US Public Pension Funds are an important institutional group in the hedge fund investor universe and many of these investors have plans to make additions to their hedge fund portfolios over the course of 2012. A number of public pensions have recently made fresh allocations to hedge funds and evidence suggests that this trend is likely to continue over the coming year.
Preqin’s Hedge Fund Investor Profiles database currently tracks 264 public pension funds based in the US that are investing, or actively considering investing, in hedge funds. The mean current hedge fund allocation amongst these investors is 7.2% which is below the average target allocation of 8.7%, showing that many investors have the opportunity for fresh allocations in 2012. Teacher Retirement System of Texas is an example of such an investor, having announced plans to more than double its hedge fund allocation in 2011. The retirement system has made several new allocations since then taking its allocation to approximately 6% and it hopes to reach 9% by the end of 2012. Montgomery County Employees' Retirement System has also revealed that it plans to increase its hedge fund allocation by 2% over the next 12 months.

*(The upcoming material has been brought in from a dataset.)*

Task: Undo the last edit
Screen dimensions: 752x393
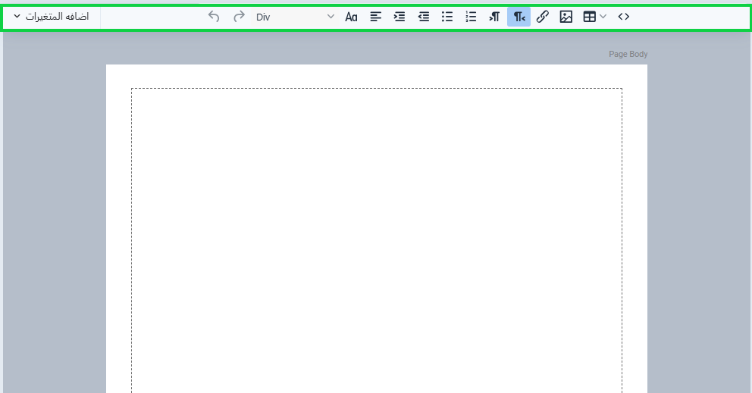Action: point(214,17)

2012 is also likely to see several US public pension funds entering the hedge fund asset class for the first time. San Jose Federated City Employees’ Retirement System is one investor with plans to enter the asset class in 2012 and it could allocate up to 25% of its total assets under management to hedge fund investments. Others, such as Sonoma County Employees’ Retirement Association, are currently receiving education on the asset class and so may be open to allocations later in the year. Oregon State Treasury is an example of an investor that has recently entered the asset class, when it committed USD 100 million to the AQR Delta Fund at the end of 2011, and it is looking to add further hedge fund investments in 2012.
Overall, US public pension funds are enthusiastic about the benefits of investing in hedge funds and this is reflected in the increased activity amongst this investor group in the early part of 2012. Many of these investors are targeting new hedge fund investments and increased allocations and as a result they will be an important source of institutional capital for fund managers in 2012.